Estate Planning Newsletter
Legislation Impacting Organ & Tissue Donation
Statistics from the U.S. Department of Health and Human Services indicate that while an average of 75 people receive an organ transplant each day, 18 people die each day while awaiting an organ transplant. The Uniform Anatomical Gift Act (UAGA) was promulgated in 1968 as a means to establish uniform regulation of the allocation of donor resources. The UAGA encourages, facilitates and protects the rights of adults to voluntarily donate their body tissue and/or organs at death. The UAGA was thereafter adopted by all 50 states.
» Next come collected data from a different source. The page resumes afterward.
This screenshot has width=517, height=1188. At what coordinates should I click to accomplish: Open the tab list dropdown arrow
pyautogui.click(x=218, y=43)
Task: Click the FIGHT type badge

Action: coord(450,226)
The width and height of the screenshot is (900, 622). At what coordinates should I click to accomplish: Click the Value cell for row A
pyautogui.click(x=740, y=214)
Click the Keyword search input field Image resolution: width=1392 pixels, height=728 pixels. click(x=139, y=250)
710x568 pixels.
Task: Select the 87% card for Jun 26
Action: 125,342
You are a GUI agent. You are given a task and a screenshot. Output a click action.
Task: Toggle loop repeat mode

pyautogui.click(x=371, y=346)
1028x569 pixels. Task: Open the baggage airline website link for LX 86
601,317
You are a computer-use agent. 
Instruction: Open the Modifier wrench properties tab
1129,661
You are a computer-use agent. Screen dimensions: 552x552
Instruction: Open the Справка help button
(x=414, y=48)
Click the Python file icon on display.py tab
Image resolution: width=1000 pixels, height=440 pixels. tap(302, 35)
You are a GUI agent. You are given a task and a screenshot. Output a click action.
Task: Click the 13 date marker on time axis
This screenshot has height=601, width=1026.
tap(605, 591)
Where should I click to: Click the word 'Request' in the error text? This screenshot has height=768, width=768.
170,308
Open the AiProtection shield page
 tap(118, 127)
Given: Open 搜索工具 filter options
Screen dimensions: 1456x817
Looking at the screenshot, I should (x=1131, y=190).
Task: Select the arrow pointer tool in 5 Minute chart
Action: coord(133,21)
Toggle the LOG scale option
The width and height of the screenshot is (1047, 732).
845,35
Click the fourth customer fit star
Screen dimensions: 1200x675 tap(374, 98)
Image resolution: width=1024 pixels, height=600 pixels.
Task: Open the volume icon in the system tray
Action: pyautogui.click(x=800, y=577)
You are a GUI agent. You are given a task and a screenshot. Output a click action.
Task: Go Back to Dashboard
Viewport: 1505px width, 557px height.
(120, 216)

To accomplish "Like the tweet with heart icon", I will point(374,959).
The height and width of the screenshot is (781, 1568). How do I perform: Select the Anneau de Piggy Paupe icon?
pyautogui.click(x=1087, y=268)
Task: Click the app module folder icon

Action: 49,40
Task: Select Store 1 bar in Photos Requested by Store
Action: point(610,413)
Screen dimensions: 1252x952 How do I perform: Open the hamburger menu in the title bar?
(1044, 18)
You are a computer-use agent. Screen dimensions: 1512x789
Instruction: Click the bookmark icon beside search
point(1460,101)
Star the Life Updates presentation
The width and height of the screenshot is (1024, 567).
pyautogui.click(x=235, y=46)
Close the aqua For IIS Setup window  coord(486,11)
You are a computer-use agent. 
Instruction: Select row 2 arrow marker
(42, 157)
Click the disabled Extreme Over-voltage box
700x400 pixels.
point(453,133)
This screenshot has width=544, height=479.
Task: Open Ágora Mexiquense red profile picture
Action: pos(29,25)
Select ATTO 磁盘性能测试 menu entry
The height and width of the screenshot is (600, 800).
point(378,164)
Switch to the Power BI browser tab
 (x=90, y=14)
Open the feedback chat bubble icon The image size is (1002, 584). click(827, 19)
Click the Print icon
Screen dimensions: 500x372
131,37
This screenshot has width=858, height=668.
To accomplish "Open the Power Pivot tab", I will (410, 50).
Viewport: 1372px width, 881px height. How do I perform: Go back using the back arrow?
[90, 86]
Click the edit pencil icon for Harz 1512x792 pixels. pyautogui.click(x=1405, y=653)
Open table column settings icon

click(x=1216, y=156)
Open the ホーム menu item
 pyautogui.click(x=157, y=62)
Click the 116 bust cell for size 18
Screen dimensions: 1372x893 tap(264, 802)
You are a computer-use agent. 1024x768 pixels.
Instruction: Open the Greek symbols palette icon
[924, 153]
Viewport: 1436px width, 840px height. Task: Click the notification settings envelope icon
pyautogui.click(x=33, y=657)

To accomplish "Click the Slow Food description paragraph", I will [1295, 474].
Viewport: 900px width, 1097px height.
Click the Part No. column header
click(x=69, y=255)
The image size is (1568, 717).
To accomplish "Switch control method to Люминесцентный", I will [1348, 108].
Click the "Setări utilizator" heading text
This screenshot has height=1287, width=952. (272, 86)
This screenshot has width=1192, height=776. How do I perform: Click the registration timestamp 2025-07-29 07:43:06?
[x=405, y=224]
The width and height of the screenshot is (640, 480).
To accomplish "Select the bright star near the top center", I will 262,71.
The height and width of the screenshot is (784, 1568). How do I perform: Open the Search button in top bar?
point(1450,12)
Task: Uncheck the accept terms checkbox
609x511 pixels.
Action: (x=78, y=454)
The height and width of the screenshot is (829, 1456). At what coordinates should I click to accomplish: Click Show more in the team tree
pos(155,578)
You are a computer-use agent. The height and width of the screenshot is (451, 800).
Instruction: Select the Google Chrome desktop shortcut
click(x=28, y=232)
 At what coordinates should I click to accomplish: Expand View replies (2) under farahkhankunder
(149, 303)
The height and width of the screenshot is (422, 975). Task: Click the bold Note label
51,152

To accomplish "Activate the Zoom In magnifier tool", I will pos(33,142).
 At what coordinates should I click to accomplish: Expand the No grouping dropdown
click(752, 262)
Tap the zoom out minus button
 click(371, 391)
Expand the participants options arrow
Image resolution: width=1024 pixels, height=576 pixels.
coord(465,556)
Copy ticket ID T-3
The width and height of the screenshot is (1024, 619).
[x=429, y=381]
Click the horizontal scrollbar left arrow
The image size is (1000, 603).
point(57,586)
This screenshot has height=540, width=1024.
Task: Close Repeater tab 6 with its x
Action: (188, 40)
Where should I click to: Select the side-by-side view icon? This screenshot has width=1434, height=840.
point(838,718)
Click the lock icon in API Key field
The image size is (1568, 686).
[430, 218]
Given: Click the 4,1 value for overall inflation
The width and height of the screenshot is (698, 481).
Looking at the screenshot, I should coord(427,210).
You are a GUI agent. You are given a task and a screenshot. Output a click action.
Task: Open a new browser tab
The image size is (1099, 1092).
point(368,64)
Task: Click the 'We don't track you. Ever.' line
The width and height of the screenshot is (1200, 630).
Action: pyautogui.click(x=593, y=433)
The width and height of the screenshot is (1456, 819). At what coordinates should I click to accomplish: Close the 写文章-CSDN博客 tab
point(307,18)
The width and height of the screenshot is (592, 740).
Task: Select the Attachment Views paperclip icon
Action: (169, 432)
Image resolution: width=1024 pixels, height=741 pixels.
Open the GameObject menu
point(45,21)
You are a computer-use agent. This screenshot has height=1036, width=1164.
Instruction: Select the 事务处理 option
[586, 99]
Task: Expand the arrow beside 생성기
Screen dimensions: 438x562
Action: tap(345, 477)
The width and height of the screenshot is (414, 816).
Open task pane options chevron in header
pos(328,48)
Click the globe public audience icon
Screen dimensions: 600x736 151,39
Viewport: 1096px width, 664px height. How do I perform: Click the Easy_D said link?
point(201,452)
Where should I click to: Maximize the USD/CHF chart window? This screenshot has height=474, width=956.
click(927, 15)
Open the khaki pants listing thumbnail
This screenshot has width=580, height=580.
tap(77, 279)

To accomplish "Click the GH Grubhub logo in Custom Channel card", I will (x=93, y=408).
Since 1968 however, several amendments were made to the UAGA by individual states which resulted in an overall erosion of the Act’s initial objective. These problems prompted the National Council of Commissioners on Uniform State Laws (NCCUSL) to conduct studies and draft an amended UAGA (1987). Most states have enacted the amended version of the UAGA or similar legislation.
Uniform Anatomical Gift Act (1987)
The Uniform Anatomical Gift Act guarantees the rights of individuals, aged 18 years or older, to make an “anatomical gift,” or a donation of all or part of their body upon their death. Individuals seeking to make such a donation must execute a “document of gift.” A document of gift may include:
- A Uniform Donor Card;
- A statement attached to or imprinted on the donor’s driver’s license;
- A statement in a will; or
- A statement in some other writing used to make an anatomical gift.
Document of Gift
In general, the document of gift outlines the donor’s exact wishes with regard to their anatomical gift. Under the UAGA (1987), the document provides a valid legal instrument allowing physicians to remove organs after the donor’s death and must be signed by the donor. If the donor is unable to sign, the document of gift must be signed by another individual and two witnesses, all of whom are signing at the direction of, and in the presence of, the donor.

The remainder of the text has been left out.